What follows is a general summary of the law in Washington as it pertains to the vacating and sealing of criminal records. It is not intended as a substitute for legal advice. The law in this area is vague, contradictory, and riddled with exceptions.
Persons convicted of certain crimes in Washington are eligible to have their criminal records vacated and sealed. Vacating and sealing are very different procedures. Vacating a record simply means that a guilty plea or guilty verdict is converted to a not guilty plea and the charge is then dismissed. The person can then truthfully answer on a job application or financial statement that he or she has not been convicted of the crime that has been vacated.
Furthermore a conviction that is vacated may not be used to enhance punishment if the person is later convicted of another crime. But even if a conviction is vacated that does not mean the absence of public record that the person was once convicted of the crime. Criminal convictions even if vacated remain part of the permanent court record unless the record is sealed.
Credit reporting agencies and other private agencies that compile and disseminate public records often misreport the data they obtain. Recently a former client applied for an apartment rental and truthfully answered on the application that she had not been convicted of a crime – one that had been recently vacated. However, her rental application was turned down because the credit-reporting agency incorrectly informed the landlord that her record showed the presence of a misdemeanor conviction. The only way to have conviction taken out of the public record completely is to have the record sealed.
There are two types of misdemeanor sentences in Washington – suspended and deferred. A defendant receiving a deferred sentence may ask the court to change the plea to not guilty and dismiss the charge at the end of the period of deferral, provided that he or she has satisfied all the conditions of the sentence such as completion of court ordered treatment and payment of costs and fines. The period of deferral is up to two years for the majority of misdemeanor offenses and five years for driving under the influence. Most district and municipal courts do not require an appearance by the defendant and will automatically vacate a deferred sentence at the end of the period of deferral.

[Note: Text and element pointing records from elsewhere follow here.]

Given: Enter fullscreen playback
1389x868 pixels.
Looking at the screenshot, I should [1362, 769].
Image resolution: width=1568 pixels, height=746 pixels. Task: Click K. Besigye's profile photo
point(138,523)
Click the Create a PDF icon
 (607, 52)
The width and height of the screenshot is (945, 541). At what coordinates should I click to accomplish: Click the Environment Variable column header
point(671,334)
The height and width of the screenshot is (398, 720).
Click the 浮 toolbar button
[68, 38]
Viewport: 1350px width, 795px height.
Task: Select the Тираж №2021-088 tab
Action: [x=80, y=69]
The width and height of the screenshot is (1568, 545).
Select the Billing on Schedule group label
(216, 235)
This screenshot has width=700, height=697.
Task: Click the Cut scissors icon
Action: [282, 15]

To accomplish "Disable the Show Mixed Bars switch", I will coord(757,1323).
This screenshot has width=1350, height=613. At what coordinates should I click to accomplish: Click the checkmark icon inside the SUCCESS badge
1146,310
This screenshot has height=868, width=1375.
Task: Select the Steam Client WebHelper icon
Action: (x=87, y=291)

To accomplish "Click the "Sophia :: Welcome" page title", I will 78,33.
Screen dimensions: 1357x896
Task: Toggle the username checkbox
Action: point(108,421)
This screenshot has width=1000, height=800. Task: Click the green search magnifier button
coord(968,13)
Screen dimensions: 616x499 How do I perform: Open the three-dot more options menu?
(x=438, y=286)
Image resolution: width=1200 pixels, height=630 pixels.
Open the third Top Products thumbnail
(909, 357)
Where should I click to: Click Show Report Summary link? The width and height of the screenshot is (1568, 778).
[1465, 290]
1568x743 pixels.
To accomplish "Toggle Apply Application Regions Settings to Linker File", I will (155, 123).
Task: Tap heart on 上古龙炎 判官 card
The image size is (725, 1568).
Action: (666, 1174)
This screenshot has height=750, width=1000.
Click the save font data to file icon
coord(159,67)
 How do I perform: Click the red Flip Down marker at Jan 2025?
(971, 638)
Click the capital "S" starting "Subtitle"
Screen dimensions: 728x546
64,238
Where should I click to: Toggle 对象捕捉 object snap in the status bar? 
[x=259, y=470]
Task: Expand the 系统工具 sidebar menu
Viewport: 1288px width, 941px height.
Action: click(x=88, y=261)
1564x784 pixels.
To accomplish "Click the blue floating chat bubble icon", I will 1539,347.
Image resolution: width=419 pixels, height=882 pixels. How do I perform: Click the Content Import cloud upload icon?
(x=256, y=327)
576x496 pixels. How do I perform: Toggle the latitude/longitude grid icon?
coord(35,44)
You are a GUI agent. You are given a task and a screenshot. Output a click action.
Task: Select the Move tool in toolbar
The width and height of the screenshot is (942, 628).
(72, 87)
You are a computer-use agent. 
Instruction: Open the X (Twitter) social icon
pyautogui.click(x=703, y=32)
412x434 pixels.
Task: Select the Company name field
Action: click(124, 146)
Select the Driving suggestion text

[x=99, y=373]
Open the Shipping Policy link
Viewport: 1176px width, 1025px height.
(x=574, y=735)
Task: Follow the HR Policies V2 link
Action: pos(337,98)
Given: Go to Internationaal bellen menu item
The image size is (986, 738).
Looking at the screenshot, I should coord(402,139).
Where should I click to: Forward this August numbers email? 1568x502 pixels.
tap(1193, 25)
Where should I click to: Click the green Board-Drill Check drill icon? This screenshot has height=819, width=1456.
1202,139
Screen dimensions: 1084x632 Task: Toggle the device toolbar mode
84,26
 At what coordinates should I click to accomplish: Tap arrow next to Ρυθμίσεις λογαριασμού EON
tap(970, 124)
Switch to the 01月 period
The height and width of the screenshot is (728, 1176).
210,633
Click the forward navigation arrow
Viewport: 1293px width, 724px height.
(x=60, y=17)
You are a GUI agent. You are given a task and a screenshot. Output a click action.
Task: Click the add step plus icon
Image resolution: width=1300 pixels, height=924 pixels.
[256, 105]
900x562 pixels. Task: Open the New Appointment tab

A misdemeanor defendant receiving a deferred or suspended sentence may petition the court to vacate the conviction and sentence pursuant to RCW 9.96.090. Certain crimes are ineligible to be vacated under this procedure, including driving under the influence, and sex offenses. A person can apply to vacate the conviction under 9.96.090 after three years from completion of the sentence for most misdemeanors and after five years for offenses involving domestic violence. The Court must notify the State Patrol when misdemeanor convictions have been vacated under this statute. The State Patrol must then update its records to reflect the fact that the conviction has been vacated and must refrain from disseminating the record to anyone other than criminal justice enforcement agencies.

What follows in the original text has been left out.